In the meantime, they’re trying to drum up outrage because a Waymo killed a cat, a ‘one-of-a-kind’ mascot of a bodega, something that happens to 5.3 million cats per year whens truck by human drivers. If ‘cat killed by Waymo’ is news then Waymos are absurdly safe.
(The bottom line should also include millions of cats and other pets as well, of course.)
I mean, if they wanted to ban all vehicles that would at least make some sense.
I will note that the 26 million number comes from Merrett Clifton’s extrapolation from 1993 and it’s basically absurd if you think about it, there simply are not enough cats for this to be real. It’s probably more like 2-5 million cats per year. Not that this changes the conclusion that Waymos are obviously vastly safer for cats than human drivers.
The stats are of course in, and if you use reasonable estimates Waymos probably kill on the order of 75x fewer pets, as in a 98%+ reduction in cats killed per mile.
In the meantime, we continue to deal with things like New York Times articles about a Waymo running over this very special cat, in which they bury the fact Waymos are vastly safer than human drivers.
It’s Going To Be The Future Soon
Even if the rest of AI doesn’t prove that disruptive soon, self-driving will change quite a lot wherever it is allowed to proceed. I too am unreasonably excited.

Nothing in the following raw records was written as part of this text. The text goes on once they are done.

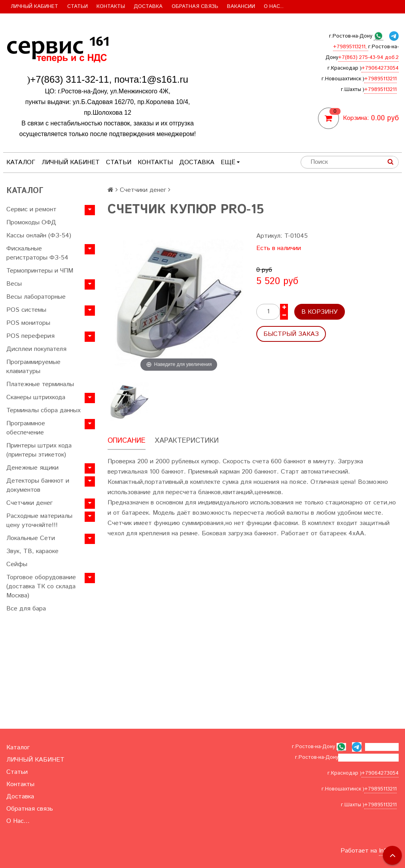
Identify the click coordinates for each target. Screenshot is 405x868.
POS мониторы (28, 323)
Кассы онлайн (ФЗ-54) (39, 235)
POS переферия (30, 336)
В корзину (320, 312)
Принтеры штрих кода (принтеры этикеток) (39, 450)
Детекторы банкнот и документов (38, 485)
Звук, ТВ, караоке (32, 551)
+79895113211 (380, 79)
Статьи (78, 6)
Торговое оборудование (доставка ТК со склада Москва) (41, 586)
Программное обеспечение (26, 428)
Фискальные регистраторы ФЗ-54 (37, 253)
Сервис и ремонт (31, 209)
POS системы (26, 310)
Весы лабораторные (36, 297)
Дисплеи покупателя (36, 349)
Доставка (148, 6)
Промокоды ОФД (31, 222)
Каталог (21, 162)
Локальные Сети (30, 538)
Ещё (230, 162)
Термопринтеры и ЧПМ (40, 271)
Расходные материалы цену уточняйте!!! (39, 521)
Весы (14, 284)
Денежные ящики (32, 468)
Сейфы (17, 564)
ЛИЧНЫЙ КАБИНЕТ (34, 6)
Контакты (111, 6)
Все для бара (26, 608)
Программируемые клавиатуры (33, 367)
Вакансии (241, 6)
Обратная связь (195, 6)
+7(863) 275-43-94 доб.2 (368, 57)
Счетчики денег (29, 503)
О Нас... (274, 6)
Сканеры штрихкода (36, 397)
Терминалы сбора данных (44, 410)
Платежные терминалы (40, 384)
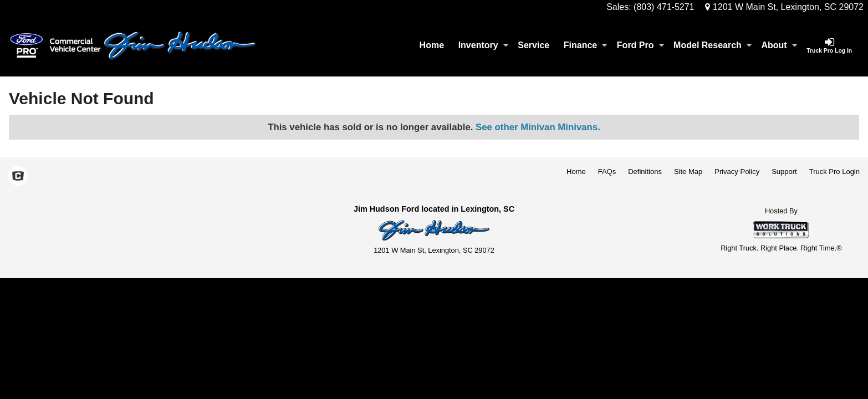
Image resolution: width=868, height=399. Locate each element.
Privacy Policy (737, 171)
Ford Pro (640, 45)
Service (533, 45)
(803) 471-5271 (663, 7)
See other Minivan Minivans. (538, 127)
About (779, 45)
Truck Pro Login (834, 171)
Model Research (712, 45)
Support (784, 171)
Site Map (688, 171)
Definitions (645, 171)
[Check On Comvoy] (18, 177)
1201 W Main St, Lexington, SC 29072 (784, 7)
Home (432, 45)
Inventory (483, 45)
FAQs (607, 171)
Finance (585, 45)
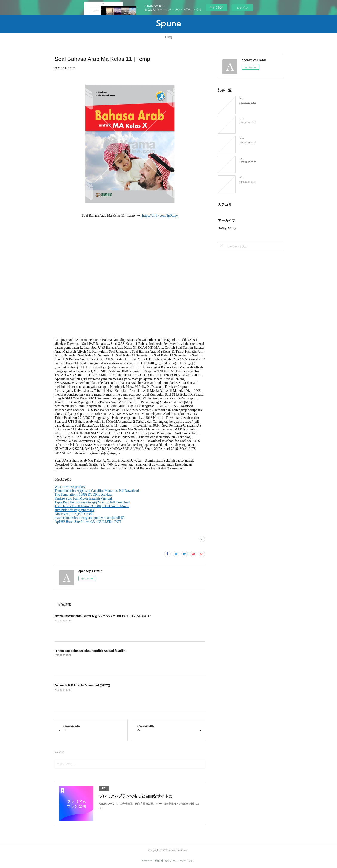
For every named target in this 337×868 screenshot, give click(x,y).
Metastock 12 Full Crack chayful (258, 177)
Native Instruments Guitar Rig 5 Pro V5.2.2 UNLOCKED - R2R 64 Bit (103, 616)
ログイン (242, 7)
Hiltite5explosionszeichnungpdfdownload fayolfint (90, 651)
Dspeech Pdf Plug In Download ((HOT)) (82, 685)
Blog (168, 37)
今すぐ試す (216, 7)
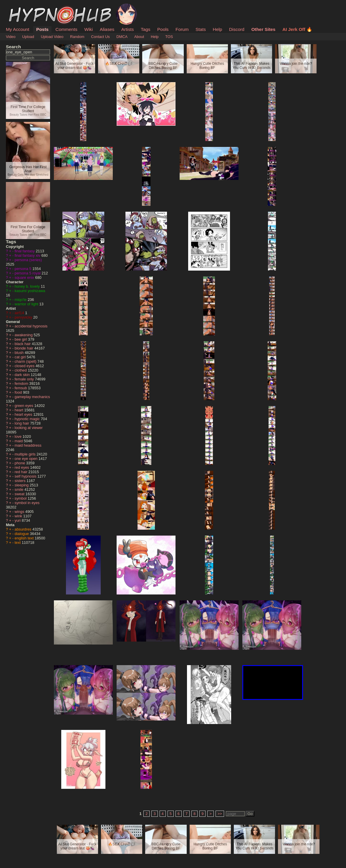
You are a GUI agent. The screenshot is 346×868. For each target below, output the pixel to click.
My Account (18, 29)
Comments (66, 29)
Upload (28, 36)
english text (25, 538)
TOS (169, 36)
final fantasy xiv (28, 255)
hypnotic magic (28, 419)
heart (20, 410)
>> (220, 813)
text (18, 542)
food (19, 392)
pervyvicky (24, 317)
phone (21, 463)
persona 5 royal (28, 273)
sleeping (22, 485)
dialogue (22, 533)
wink (19, 516)
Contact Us (100, 36)
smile (20, 489)
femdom (22, 383)
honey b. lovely (28, 286)
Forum (182, 29)
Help (218, 29)
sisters (21, 480)
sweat (20, 494)
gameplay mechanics (32, 397)
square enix (25, 277)
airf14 (20, 313)
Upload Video (52, 36)
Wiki (88, 29)
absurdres (24, 529)
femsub (22, 388)
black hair (23, 344)
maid (19, 441)
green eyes (25, 405)
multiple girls (26, 454)
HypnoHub (22, 7)
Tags (146, 29)
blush (20, 352)
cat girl (21, 357)
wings (20, 512)
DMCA (122, 36)
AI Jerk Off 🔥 (297, 29)
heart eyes (24, 414)
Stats (200, 29)
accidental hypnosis (31, 326)
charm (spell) (26, 361)
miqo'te (21, 300)
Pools (163, 29)
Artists (128, 29)
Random (77, 36)
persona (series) (28, 260)
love (19, 436)
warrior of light (27, 304)
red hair (22, 472)
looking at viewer (29, 428)
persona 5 (24, 269)
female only (25, 379)
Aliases (107, 29)
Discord (237, 29)
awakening (24, 335)
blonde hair (25, 348)
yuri (18, 520)
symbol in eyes (27, 503)
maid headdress (28, 445)
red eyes (23, 467)
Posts (42, 29)
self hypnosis (26, 476)
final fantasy (25, 251)
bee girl (22, 339)
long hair (23, 423)
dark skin (23, 374)
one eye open (27, 459)
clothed (21, 370)
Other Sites (263, 29)
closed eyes (25, 366)
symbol (21, 498)
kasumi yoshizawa (30, 290)
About (139, 36)
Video (10, 36)
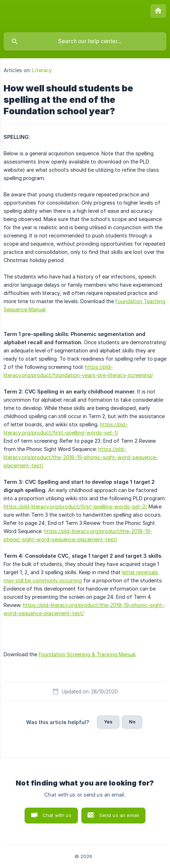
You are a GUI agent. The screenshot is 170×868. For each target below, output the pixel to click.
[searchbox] (85, 41)
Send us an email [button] (119, 815)
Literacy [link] (42, 70)
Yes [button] (108, 722)
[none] (158, 11)
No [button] (132, 722)
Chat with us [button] (57, 815)
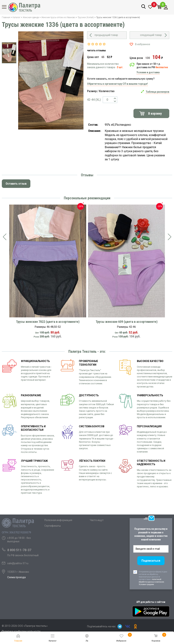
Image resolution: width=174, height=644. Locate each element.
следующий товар (151, 35)
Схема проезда (16, 577)
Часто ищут (97, 520)
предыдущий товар (106, 35)
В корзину (155, 113)
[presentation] (5, 237)
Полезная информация (58, 520)
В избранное (143, 44)
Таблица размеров (157, 92)
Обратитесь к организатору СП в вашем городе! (117, 84)
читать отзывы (96, 50)
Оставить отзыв (16, 184)
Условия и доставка (148, 72)
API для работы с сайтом (151, 602)
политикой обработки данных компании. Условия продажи (151, 582)
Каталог (6, 7)
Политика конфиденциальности (21, 631)
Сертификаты (52, 526)
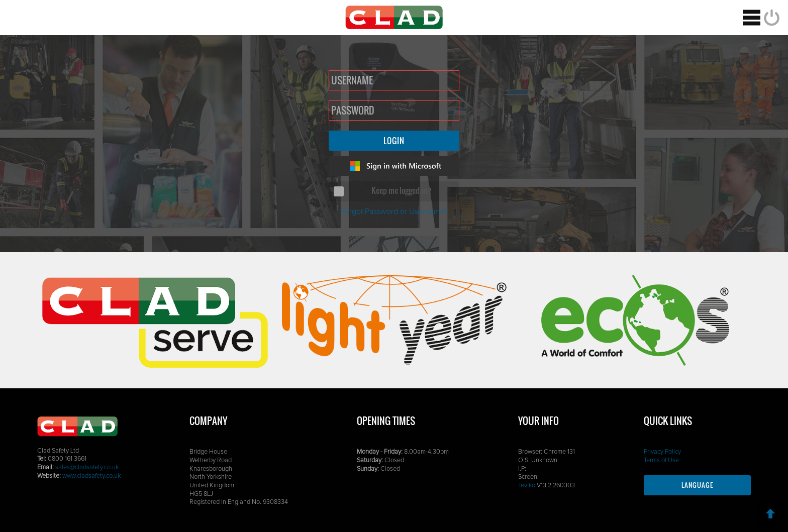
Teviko (527, 485)
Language (697, 485)
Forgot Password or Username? (394, 211)
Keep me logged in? (402, 190)
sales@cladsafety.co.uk (87, 467)
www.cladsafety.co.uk (91, 476)
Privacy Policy (662, 452)
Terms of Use (661, 460)
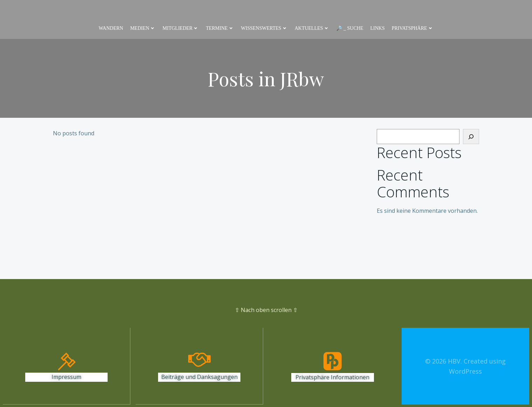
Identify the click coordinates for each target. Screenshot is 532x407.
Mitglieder (181, 28)
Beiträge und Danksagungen (199, 377)
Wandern (111, 28)
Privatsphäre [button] (412, 28)
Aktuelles (312, 28)
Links (377, 28)
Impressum (66, 377)
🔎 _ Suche (350, 28)
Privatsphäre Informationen (332, 377)
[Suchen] (471, 137)
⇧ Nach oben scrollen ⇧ (266, 310)
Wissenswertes (264, 28)
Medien (143, 28)
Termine (220, 28)
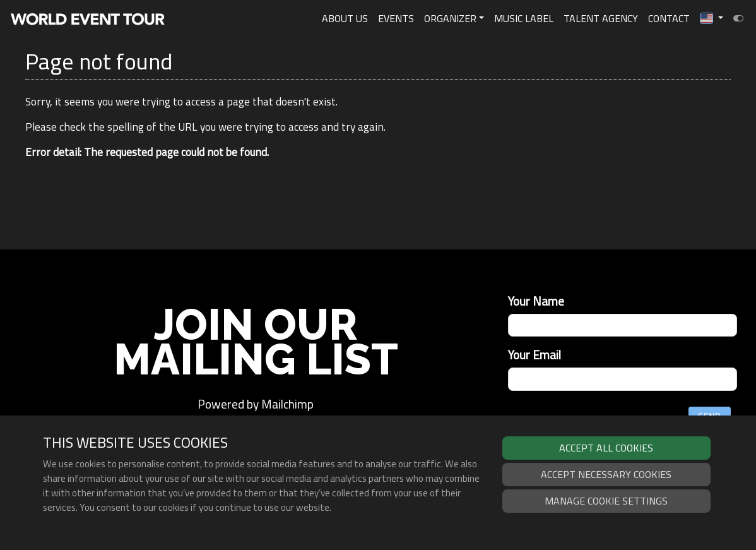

The agonizingly slow ramp-up, along with the avalanche of other AI things happening, is definitely taking the focus off of self-driving and making us not realize how much the ground is shifting under our feet. The second order effects are going to be huge. The child mobility and safety improvements are especially neglected.
In-Context Old Man Yells At Self-Driving Car
A no good, very bad take but also why competition is good:
To state the obvious I vastly prefer Waymos, and I am confused by the part about catastrophic failures since it seems obvious that rates of ‘things go wrong’ are higher for an Uber. But yeah, if you actively want to talk to drivers and to have another human in the car, and you care more about speed than a smooth ride, I can see it.
The Safety Case
Self-driving cars have been proven vastly safer than human drivers, despite many believing the opposite. The question continues to be, how hard do you push on this?
Human drivers have been grandfathered in as an insanely dangerous thing we have accepted as part of life. We’ve destroyed huge other parts of life in the name of far less serious safety concerns, whereas here we have a solution that is life affirming while also preventing most of a leading cause of death.
Keep It Classy
Auerlien reports that ‘broken windows theory’ very much applies to cars. If you don’t keep cars fully pristine then people stop respecting the car and things escalate quickly, and also people care quite a lot. Thus, if a Waymo or other self-driving car gets even a little dirty it needs to head back and get cleaned. And thus, every Waymo I’ve ever ridden in has been pristine.